▶ _Exercise inputs_
----------

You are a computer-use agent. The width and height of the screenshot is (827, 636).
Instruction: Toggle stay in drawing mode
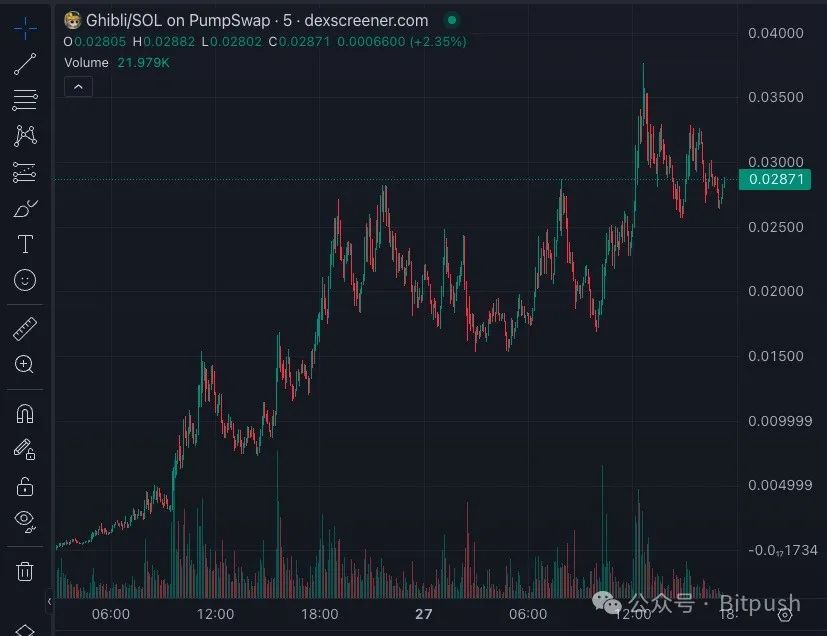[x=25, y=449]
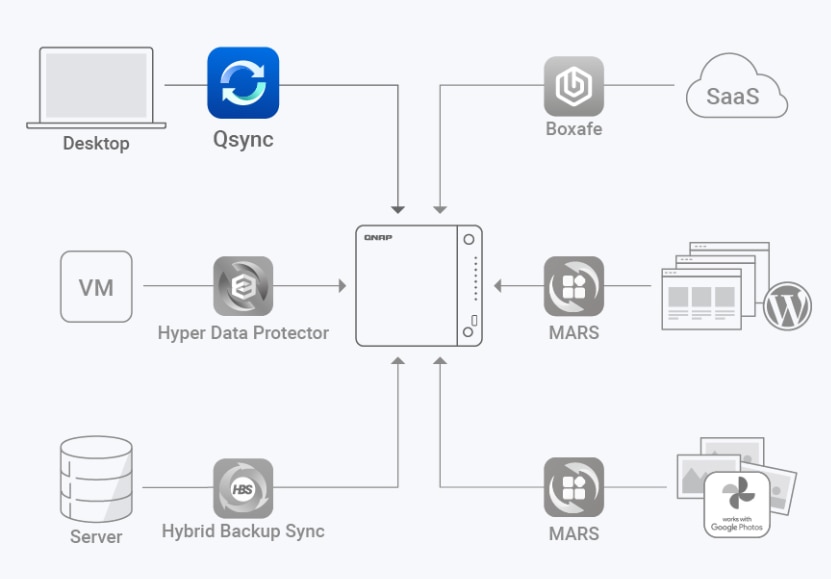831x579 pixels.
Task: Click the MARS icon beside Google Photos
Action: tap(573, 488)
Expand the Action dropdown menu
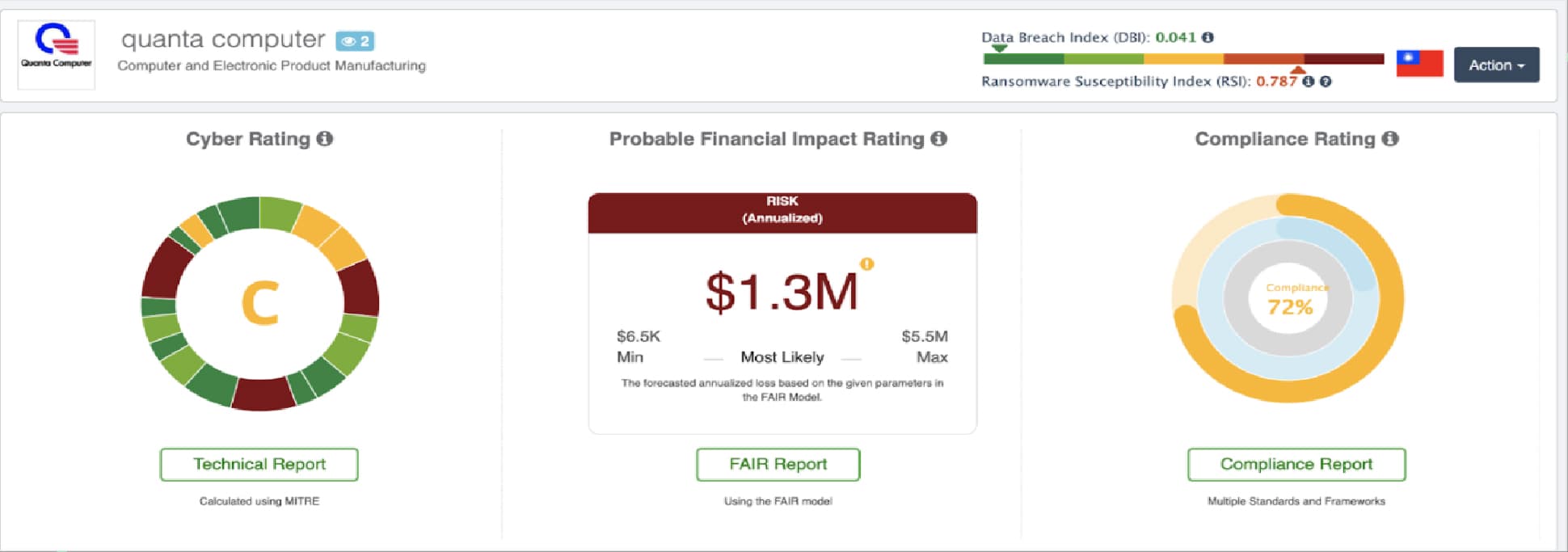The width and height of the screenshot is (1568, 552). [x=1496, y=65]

----------

▶ _What is being asked_
Give an exact copy of the listing, without its pictures.

▶ _Your response_
You are a computer-use agent. The width and height of the screenshot is (827, 636).
Instruction: Toggle stay in drawing mode
[x=25, y=449]
831x579 pixels.
Task: Click the MARS icon beside Google Photos
Action: tap(573, 488)
Expand the Action dropdown menu
The width and height of the screenshot is (1568, 552). [x=1496, y=65]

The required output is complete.